— Класс на класс натравливают, вы подумайте. Что бы мы делали, если бы все не трудились плечом к плечу? — Он прошелся немного и потопал ногой от холода. — А то бы мы… это… ведали ужасы Французской Революции.
Память у меня хорошая, и я напряженно ждал следующей фразы.
— Над знатью смеяться легко. А разве они сами такие терпеливые и серьезные, как наши помещики? То–то и оно! И вот что я скажу, сэр, — он прямо посмотрел на меня, словно собирался сразить парадоксом, — народ у нас здравомыслящий, и по нам лучше истинный джентльмен, чем эти самые воры.
Я чувствовал, что мне следует разразиться аплодисментами, но он попрощался со мной и пошел по дороге, и становился все меньше на фоне поля, как стал намного меньше свободный человек на фоне Англии.

■ ■ ■ ■

§ **ЗАДАНИЕ 1**
Что, по словам собеседника в отрывке, ждало бы всех, если бы люди не трудились плечом к плечу?
§ **ЗАДАНИЕ 2**
Продолжите отрывок о дорожной встрече рассказчика с собеседником, начиная сразу после его последнего предложения.

§ **РАЗДЕЛ ДАННЫХ**
■ ■ ■ ■

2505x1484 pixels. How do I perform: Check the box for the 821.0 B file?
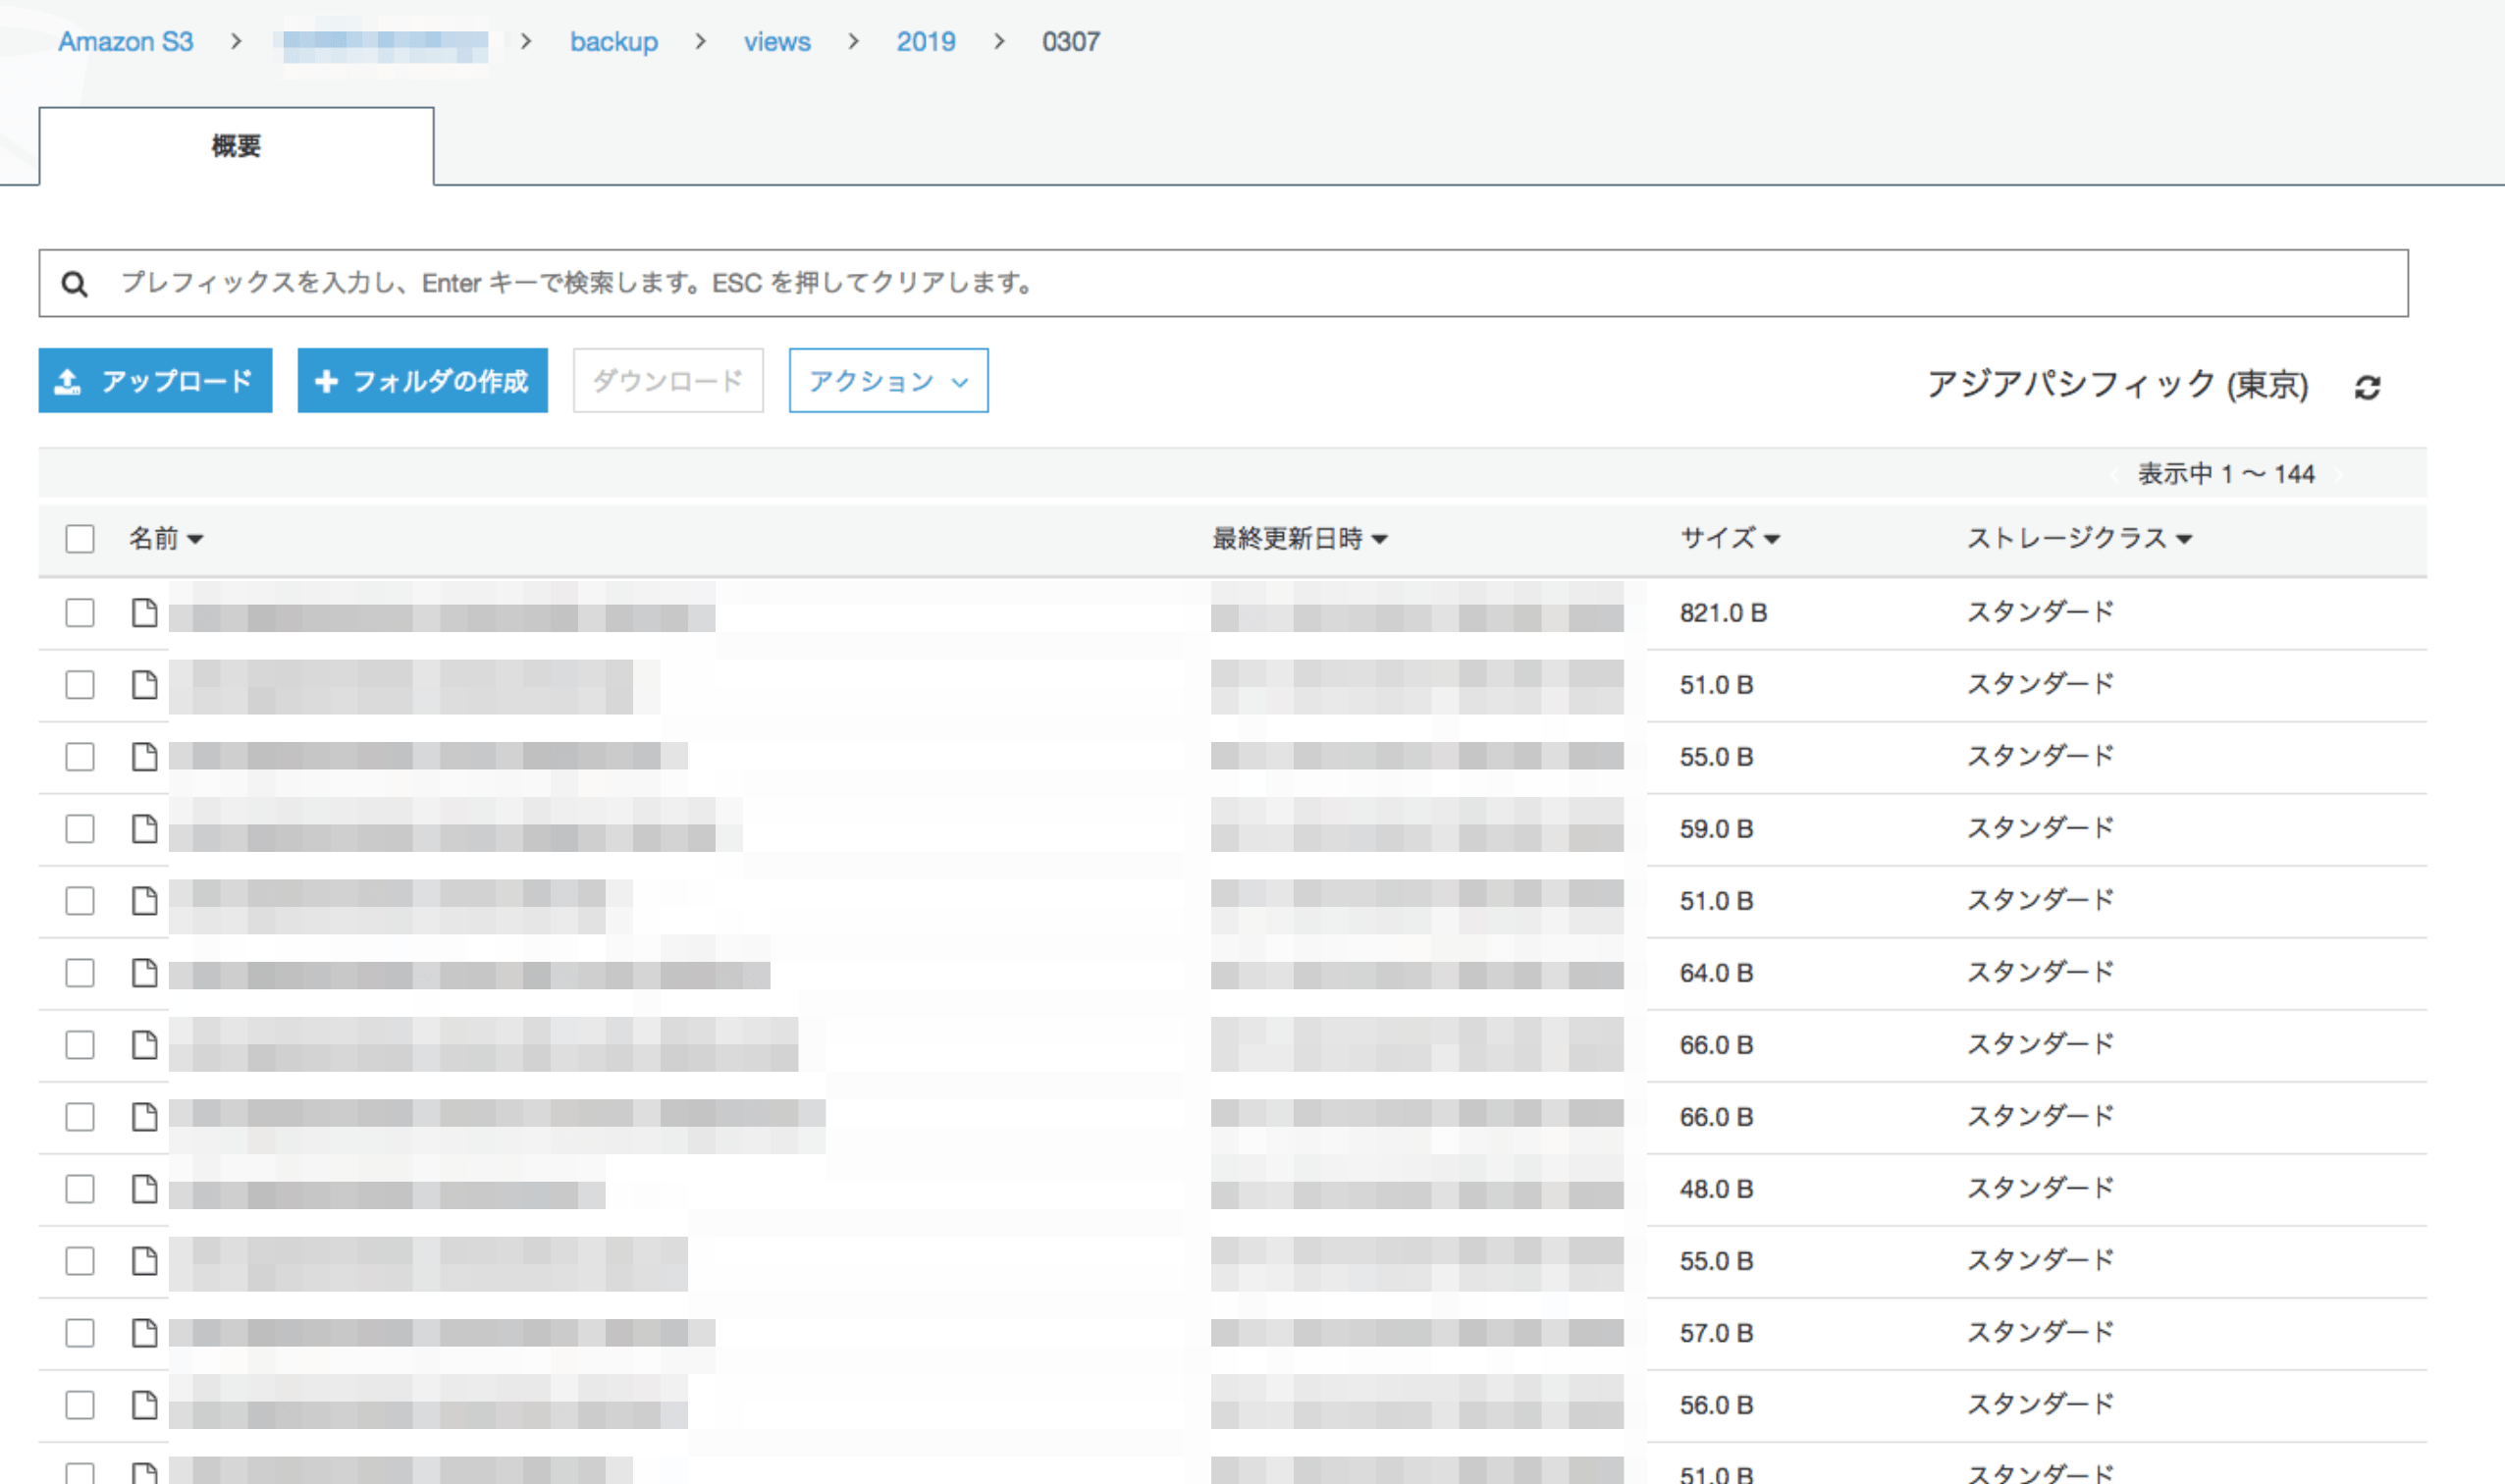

■ ■ ■ ■

§ **ОТВЕТ НА ЗАДАНИЕ 1**
Ужасы Французской Революции.

§ **ОТВЕТ НА ЗАДАНИЕ 2**
Замороженные, книжные люди нередко говорят, что деревенские жители не ценят красот деревни. Это ошибка, и корень ее — в умственной гордыне посредственностей; кроме того, это иллюстрация к истине, что крайности сходятся. Чтобы оценить достоинства толпы, надо быть вровень с ней (как я) или высоко над ней, как святые. Когда речь заходит о красоте, выходит примерно то же самое; сленг и крестьянский говор нравятся хорошему писателю, но никогда не понравятся книжнику. Если образованный, но неразумный человек негодует, что крестьяне мало ценят природу, это значит, что они говорят о ней не по–книжному. Они не говорят по–книжному о свиньях и тумане, о сумраке и топоре — словом, о чем только вам угодно. Они говорят по–свински о свиньях, мрачно — о сумраке, топорно — о топоре, туманно — о тумане. Конечно, так и надо. А если простой умный крестьянин столкнется с чем–нибудь новым и удивительным, то, что он скажет, всегда достойно внимания. Нередко это — афоризм; во всяком случае, это не цитата.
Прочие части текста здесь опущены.